Good Doctor

K-Drama series “Good Doctor” features a brilliant performance by Joo Won, who plays a doctor with an autistic-like developmental disability.   It’s a Korean version of “ER” or “Grey’s Anatomy.”    No doubt, S. Korea’s technologically advanced healthcare system is impressive, on par with the best in the world.   It is this system that Bernie Sanders fan, Dr. Paul Song, says should be the model for the United States.

[Bernie Sanders is the only candidate who believes healthcare is a fundamental human right and that our current healthcare status quo is broken and immoral. Senator Sanders rightfully recognizes that a single payer Medicare-for-all system remains the only true way to guarantee universal comprehensive coverage of all people living in America.

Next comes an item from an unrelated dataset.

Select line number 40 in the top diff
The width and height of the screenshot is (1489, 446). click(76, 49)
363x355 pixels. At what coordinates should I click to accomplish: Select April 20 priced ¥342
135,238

Priyadharshini Chidombaram wrote an excellent paper, “Possible Adaptations to the United States from South Korea’s Healthcare System,” for a 2015 honors senior thesis.   There are a few observations adapted from his research.

  1.  A single-payer system is only possible when you have a S. Korea’s strong economy, high productivity, and low unemployment.
  2. A single-payer system would be best managed at the state, not federal level.   Look at the size of S. Korea compared to the U.S. population.  What works there could work in New York, but not Georgia or Texas.  Each state has a vastly different situation, with varying health care needs and economic factors.  A “one size fits all”, single-payer solution for the entire country is unlikely to be successful.
  3. Consider that Canada has a government-run, single-payer health insurance system which is plagued with long wait times, restricted access to the latest technology, and fiscal shortages.   Also consider that Medicare spending is financially unsustainable without serious reform.  Not to mention the billions in waste, fraud, and abuse in the Medicare system.   We need to reform our current system before expanding it!
  4.  A single-payer system works when you have S. Korea’s national debt.   It is 35% of GDP, compared to the national debt of the U.S. which is 104.68% of GDP.
  5.  S. Korea’s single-payer system requires a significant amount of cost sharing by the citizens, while maintaining a Medicaid type safety net funded by taxes.   This was evident in the “Good Doctor,” where a woman had to work an undesirable job to pay for medical expenses for her father.  It seemed that he would have been forced to leave the hospital without her doing so.
  6. There are elements of capitalism in the S. Korea’s health care system.   If you’re wealthy, you can afford the private, more luxurious hospital room.   I assume that cosmetic and lasik surgeries are cash-pay procedures, which are more accessible now than ever before.

A single-payer system is achievable only with Trump’s plans to revitalize the economy, at the state, not federal level.